Problems to work on -
1/ In the bike-ride passage below, why does the writer ask for another word for "whirring"? Answer in one to three sentences.
2/ Extend the bike-ride passage below, starting right after its final sentence.

Document excerpt -

----

By the way, you probably won't hear much of this in Sunday School.
But, I digress...again.
The rest of the ride was fairly uneventful, allowing me to ponder such issues as "if Colorado was flattened out, would it be bigger than Texas?" and "what if all the bloggers agreed that on 9/11/03, we'd post just one thing -- in memory of -- and then let the blogosphere go silent for a few hours?"
As I got to roughly the same point where it rained on me on the way out, I saw something wriggling across the road. It was obviously a little snake, but what kind? I pulled up next to it and realized immediately that it was a rattler...a little teenie one, probably less than a foot in length, although I didn't stretch it out and measure. He (she? That's another thing I didn't inspect for. We'll go with "he," just for discussion purposes.) had one little button on his tail, kinda cute in a viperous sort of way.
Snake sightings aren't exactly rare out here, but it is pretty unusual to spot a rattlesnake up close and personal. I rolled my bike around so that the front wheel blocked his path, and he coiled up in that clichéd menacing pose, his little button tail whirring silently (what's another word for "whirring" that doesn't imply sound?). But he didn't strike, deciding instead to check out the strange intruder.

----

Dataset -
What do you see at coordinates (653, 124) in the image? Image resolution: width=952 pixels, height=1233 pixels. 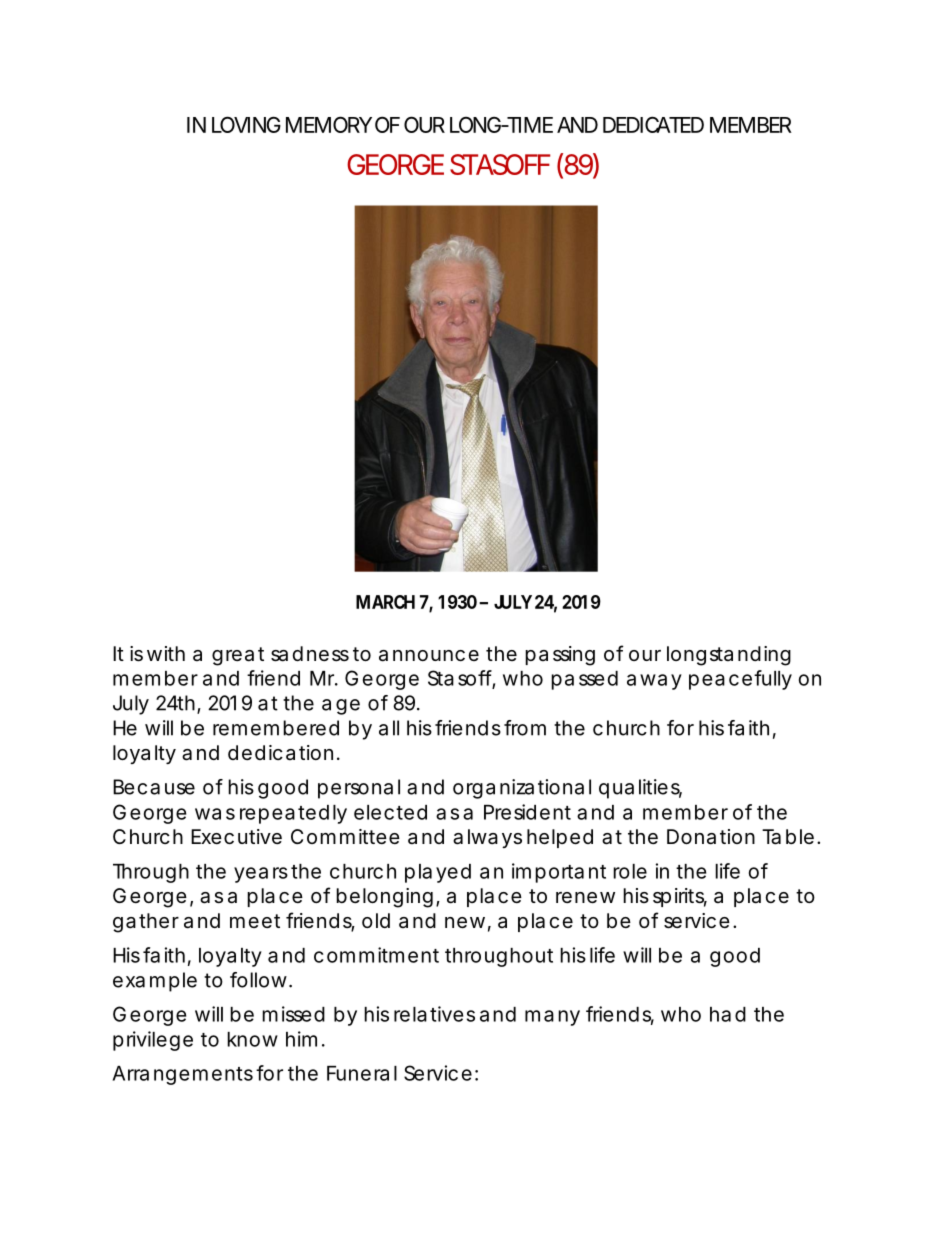 I see `DEDICATED` at bounding box center [653, 124].
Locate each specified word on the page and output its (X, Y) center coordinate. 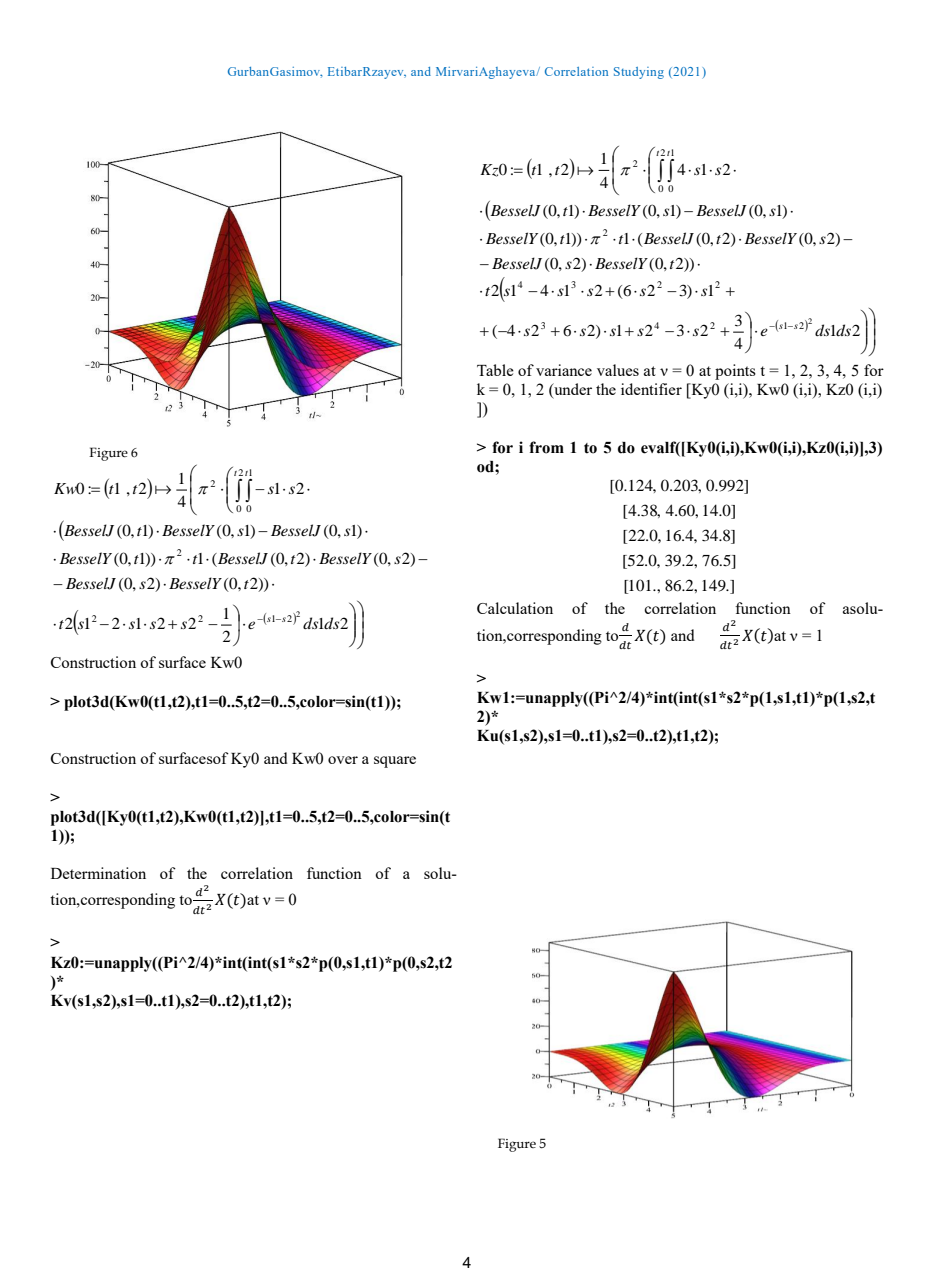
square (395, 762)
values (618, 370)
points (735, 372)
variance (564, 370)
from (546, 447)
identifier (651, 389)
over (343, 760)
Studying (639, 73)
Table (495, 370)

----

Outputs for the tasks -
1/ The snake's little button tail was whirring silently. The writer wants a word that doesn't suggest sound, because "whirring" does.

2/
Rattlesnakes, as you all know, are pit vipers, meaning that they use heat-sensors in their head to detect and recognize prey. I'm guessing that the friction of rubber against road had heated my front tire sufficiently to make it worth his investigation, but he flicked his tiny little forked tongue against the wheel and quickly decided that nothing else supported an eat-or-be-eaten reaction. "Gee," I'm sure he was thinking, "I'd love to tell my brothers and sisters about this strange encounter...too bad mama ate 'em all." (That's an occupational hazard of being of the snakely persuasion.) And then, "Gee, that cloud came up in a hurry..." as my cleated cycling shoe came down on his head, sending him to join his devil brother in a demon grit feast.
Gotcha! I would never do that. Snakes are good for keeping the rat and other varmint population under control. I've never been repulsed or frightened by them, and killing them is something I just can't get behind (spiders are another story entirely, however). So I watched him wriggle slowly into the bar ditch, in search of more interesting prey than a bicycle tire.
So, to recap. To the disinterested observer, this was just another routine ride through the semi-arid West Texas landscape...but the details paint a much, much richer picture. Some say the devil in the details (he's in this post a lot, isn't he?), but I say it's God revealing His hand, if we'll just pay attention.